How to Avoid Burnout while Attaining the Value of Hard Work
So if you’re willing to humor my opinions, here are my 5 tips to avoid burnout while working hard.
1. Pick Your Spots. (Only 3).
You cannot strive for more than 3 things at any time – across both life and work. This isn’t magic, convenience, or mindset. It’s discipline. You must pick your spots. The good news is: these can change. They should change, as you move through different life and career stages.
For me, the reason my career is what it is, is because for the past 20 years, it’s remained in my top 3. I’m not saying that should be true for everyone; but I’ve made a conscious decision to say no to other things so that this remains in my top 3. And I re-evaluate each year when I’m goal setting.
2. Define Complete.
I’ve mastered the art and science of diminishing turns. I think it comes from my lifelong study of European culture, combined with a career in strategy.
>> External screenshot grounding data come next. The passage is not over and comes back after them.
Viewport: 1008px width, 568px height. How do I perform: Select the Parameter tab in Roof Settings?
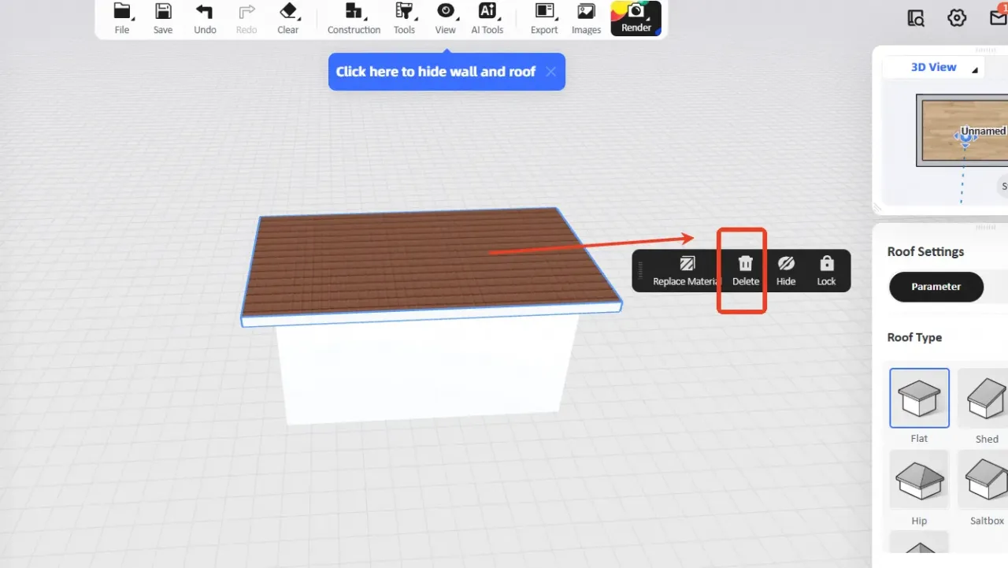[936, 287]
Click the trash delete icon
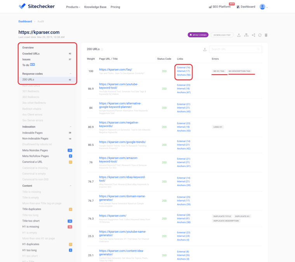Image resolution: width=295 pixels, height=262 pixels. [x=266, y=35]
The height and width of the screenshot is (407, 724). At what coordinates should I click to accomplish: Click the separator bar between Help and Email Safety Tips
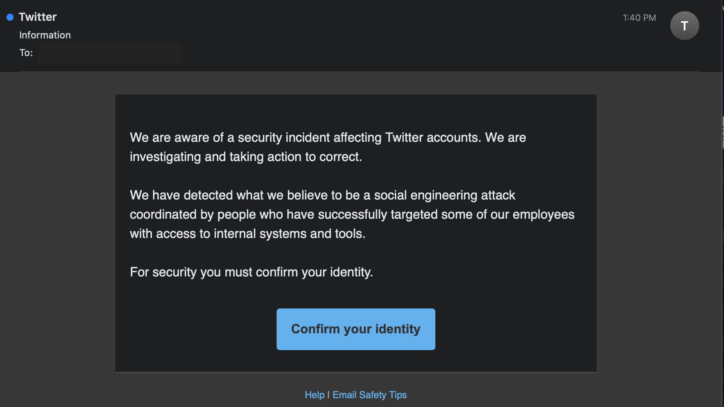[328, 395]
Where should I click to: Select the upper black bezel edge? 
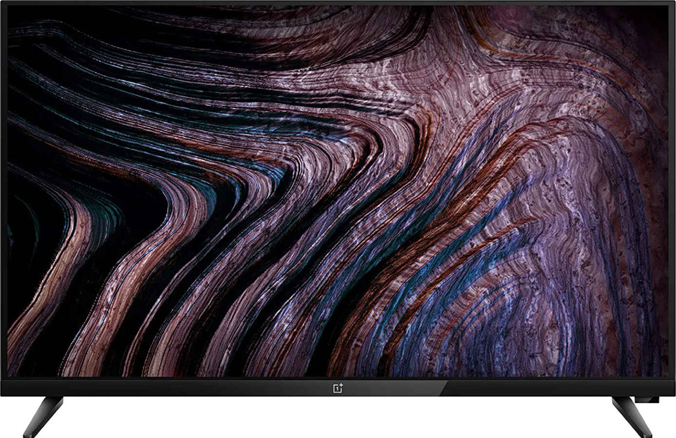click(x=338, y=4)
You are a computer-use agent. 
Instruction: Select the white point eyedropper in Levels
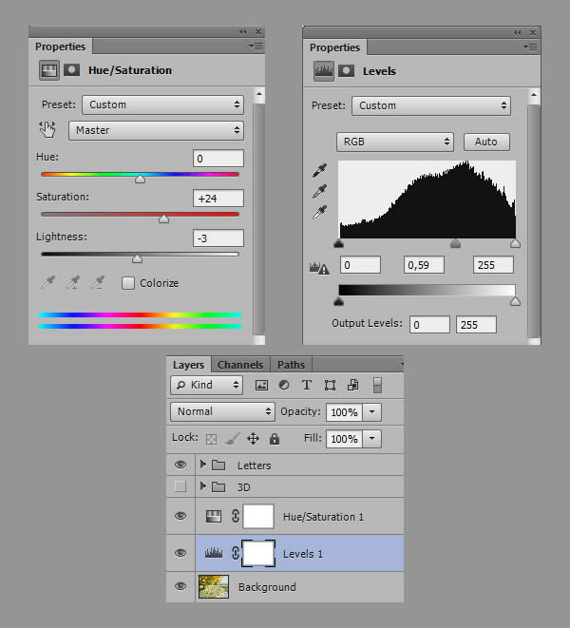point(320,213)
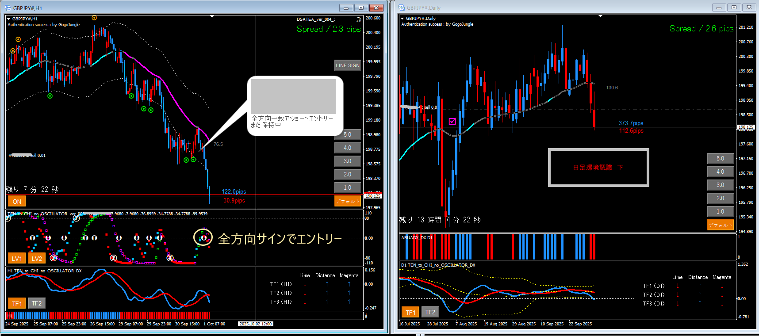Screen dimensions: 759x336
Task: Click the Daily chart window title icon
Action: pyautogui.click(x=402, y=8)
In strategy, you want to find the lever of least effort that produces the maximum results.
It’s a skill (that anyone can learn): to pinpoint exactly what and how much you need, to declare success. You begin by answering “What does complete look like?”
For example, my priorities and goals are not open-ended, nebulous ideas. I’ve define “complete” so that I can declare success when I arrive, and reevaluate if I want to change out a priority. This stops me from living in endless scope creep and a bottomless to do list. Here was one year’s priority / objective list:
1. Career: I have been replaced as manager of Ellevated Outcomes’ Advisory Practice.
2. Home: Our house decor is complete with desired fixtures and fittings (8 defined projects are done).
3. Health: Replace 5 lbs fat with 5 lbs muscle.
When these are done, my hard work has done its job; and my to-do list is complete. Can you imagine!?
3. Trim Your Ambitions 20%.
Most people are awful project-managers-of-self. You’ve heard the adage: we overestimate what we can do in a day and underestimate what we can do in a year.
I learned this technique from a personal trainer: when you set goals and timelines, they’re likely too ambitious. To make something realistic and achievable, trim what you really want to do by 20%.
The first time I did this for Ellevated Outcomes was the first time we fully met our goal.
4. Manage your Calendar & Activities.
I talk about this so often that I won’t repeat. Here are my best practices for managing your calendar: analog and digital. The basics work, if you work the basics.
80% of your activities (across life and work) should directly support your 3 priorities. I can’t think of any exceptions.
5. Schedule Margin & Refuel Time.
When I talk about “hard work,” it has nothing to do with the quantity and everything to do with the quality. Looking back at my data for the past few years, I tend to work 34-37 hours a week, for 47 weeks (our team gets 5 weeks of vacation + 12 holidays). This includes the multiple roles I occupy on our org chart. But for those 34-37 hours, I am working all-in, hard.
I take care of my body, brain, and spirit in intentionally, so that when I’m working on my business or other life priorities, it’s at the highest quality.
And I expect the same of our team. After all, for a Strategist working optimally, only 50% of their time is “billable” or spent on client work (I know this is blowing the mind of any professional services firm who’s used to maxing out billable time with a 3-4x multiple). But this is the optimal mix to give them learning, margin, and refuel time; so we can keep our work and team at the highest caliber.
Build in time and space: literal, emotional, and to have yourself a great life.
I promise: if you integrate just one of these principles, your life will change. You’ll agree with me that there is just enough time for the important things. Because you’ve written your own definition of what the important things are. And you won’t get burned out in the process. Honest, know-thyself prioritization, effort, and disciplined action are the ingredients to realizing the value of hard work, from practice to sustainable payoff.